■ WORK ORDER: Write down exactly the lines of the records below, beginning with the first and ending with the line that includes "Tap download badge".

══ RECORDS SUPPLIED

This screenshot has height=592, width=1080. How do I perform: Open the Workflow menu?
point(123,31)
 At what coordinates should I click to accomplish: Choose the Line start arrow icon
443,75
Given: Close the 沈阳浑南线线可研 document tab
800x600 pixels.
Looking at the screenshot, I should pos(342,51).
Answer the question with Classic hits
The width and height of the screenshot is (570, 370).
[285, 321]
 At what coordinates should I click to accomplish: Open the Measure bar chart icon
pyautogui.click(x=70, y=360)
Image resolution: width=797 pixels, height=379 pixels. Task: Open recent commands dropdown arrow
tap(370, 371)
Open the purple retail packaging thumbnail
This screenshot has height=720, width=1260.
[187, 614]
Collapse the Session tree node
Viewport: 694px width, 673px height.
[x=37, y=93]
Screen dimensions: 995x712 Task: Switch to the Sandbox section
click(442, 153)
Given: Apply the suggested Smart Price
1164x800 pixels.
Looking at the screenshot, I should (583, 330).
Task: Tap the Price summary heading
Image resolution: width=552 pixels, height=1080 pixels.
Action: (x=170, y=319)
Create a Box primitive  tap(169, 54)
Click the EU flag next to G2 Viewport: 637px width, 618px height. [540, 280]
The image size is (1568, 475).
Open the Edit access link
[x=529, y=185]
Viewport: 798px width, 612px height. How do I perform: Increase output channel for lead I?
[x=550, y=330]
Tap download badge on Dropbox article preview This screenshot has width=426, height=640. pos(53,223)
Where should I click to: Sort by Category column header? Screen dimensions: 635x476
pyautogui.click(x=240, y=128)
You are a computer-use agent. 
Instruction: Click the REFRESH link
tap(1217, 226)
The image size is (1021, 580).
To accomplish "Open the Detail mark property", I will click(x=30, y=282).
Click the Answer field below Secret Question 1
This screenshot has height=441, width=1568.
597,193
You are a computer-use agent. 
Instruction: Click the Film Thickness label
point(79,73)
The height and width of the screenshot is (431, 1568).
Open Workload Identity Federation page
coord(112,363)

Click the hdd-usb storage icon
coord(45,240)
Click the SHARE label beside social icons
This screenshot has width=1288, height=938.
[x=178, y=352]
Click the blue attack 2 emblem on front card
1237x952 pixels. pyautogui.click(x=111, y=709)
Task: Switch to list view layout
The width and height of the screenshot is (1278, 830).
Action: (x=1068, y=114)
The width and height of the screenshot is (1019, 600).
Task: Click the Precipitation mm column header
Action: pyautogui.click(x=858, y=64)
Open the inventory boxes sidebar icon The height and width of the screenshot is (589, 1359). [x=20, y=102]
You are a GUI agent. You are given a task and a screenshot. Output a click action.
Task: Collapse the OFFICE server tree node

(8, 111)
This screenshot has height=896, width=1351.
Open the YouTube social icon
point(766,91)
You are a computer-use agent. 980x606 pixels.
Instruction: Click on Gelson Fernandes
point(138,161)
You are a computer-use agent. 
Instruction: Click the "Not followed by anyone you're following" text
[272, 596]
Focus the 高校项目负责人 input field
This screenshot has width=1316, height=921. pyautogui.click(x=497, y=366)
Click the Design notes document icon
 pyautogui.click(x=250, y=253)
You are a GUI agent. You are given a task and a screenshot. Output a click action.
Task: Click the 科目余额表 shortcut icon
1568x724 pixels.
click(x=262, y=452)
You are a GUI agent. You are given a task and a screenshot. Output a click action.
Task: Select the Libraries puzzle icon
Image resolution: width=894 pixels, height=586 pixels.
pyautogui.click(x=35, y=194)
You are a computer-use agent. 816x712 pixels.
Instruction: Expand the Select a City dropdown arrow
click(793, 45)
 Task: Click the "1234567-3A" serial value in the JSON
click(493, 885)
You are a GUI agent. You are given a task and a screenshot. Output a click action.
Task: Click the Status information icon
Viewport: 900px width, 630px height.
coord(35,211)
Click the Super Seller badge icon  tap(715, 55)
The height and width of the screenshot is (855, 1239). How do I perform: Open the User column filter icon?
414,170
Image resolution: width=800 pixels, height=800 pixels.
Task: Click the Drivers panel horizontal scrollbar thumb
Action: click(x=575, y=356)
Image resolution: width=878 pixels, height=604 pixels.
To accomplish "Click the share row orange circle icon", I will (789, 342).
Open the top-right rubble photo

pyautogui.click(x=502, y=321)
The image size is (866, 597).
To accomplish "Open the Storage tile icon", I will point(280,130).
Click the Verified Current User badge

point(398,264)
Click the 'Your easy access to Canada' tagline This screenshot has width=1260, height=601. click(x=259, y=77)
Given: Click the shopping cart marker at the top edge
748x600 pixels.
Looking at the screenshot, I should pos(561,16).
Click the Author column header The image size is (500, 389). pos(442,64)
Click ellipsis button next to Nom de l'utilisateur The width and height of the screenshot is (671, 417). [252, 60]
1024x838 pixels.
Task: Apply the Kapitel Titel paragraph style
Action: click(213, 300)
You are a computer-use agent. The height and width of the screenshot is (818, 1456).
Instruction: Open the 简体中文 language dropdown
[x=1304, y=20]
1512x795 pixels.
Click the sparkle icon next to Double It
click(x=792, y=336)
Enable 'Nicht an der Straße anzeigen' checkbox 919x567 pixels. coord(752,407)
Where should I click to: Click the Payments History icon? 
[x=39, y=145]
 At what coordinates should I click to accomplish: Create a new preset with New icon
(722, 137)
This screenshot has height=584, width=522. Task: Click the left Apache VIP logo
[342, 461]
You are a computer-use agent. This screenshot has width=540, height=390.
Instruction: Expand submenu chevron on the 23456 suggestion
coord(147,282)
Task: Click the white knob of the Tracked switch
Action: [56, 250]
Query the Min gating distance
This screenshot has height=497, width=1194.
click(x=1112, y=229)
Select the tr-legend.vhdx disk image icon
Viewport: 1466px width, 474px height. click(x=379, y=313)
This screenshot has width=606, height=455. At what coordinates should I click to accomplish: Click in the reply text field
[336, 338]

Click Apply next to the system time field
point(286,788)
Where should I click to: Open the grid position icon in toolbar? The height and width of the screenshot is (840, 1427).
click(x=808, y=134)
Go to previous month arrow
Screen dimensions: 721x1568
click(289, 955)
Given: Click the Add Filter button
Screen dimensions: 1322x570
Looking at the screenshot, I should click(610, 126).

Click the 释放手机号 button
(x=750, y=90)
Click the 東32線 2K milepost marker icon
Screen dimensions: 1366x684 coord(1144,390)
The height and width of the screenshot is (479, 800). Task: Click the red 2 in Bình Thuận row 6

════

■ SOLUTION TO THIS EXERCISE:
This screenshot has height=592, width=1080. How do I perform: Open the Workflow menu?
point(123,31)
 At what coordinates should I click to accomplish: Choose the Line start arrow icon
443,75
Given: Close the 沈阳浑南线线可研 document tab
800x600 pixels.
Looking at the screenshot, I should pos(342,51).
Answer the question with Classic hits
The width and height of the screenshot is (570, 370).
[285, 321]
 At what coordinates should I click to accomplish: Open the Measure bar chart icon
pyautogui.click(x=70, y=360)
Image resolution: width=797 pixels, height=379 pixels. Task: Open recent commands dropdown arrow
tap(370, 371)
Open the purple retail packaging thumbnail
This screenshot has height=720, width=1260.
[187, 614]
Collapse the Session tree node
Viewport: 694px width, 673px height.
[x=37, y=93]
Screen dimensions: 995x712 Task: Switch to the Sandbox section
click(442, 153)
Given: Apply the suggested Smart Price
1164x800 pixels.
Looking at the screenshot, I should (583, 330).
Task: Tap the Price summary heading
Image resolution: width=552 pixels, height=1080 pixels.
Action: (x=170, y=319)
Create a Box primitive  tap(169, 54)
Click the EU flag next to G2 Viewport: 637px width, 618px height. [540, 280]
The image size is (1568, 475).
Open the Edit access link
[x=529, y=185]
Viewport: 798px width, 612px height. How do I perform: Increase output channel for lead I?
[x=550, y=330]
Tap download badge on Dropbox article preview This screenshot has width=426, height=640. pos(53,223)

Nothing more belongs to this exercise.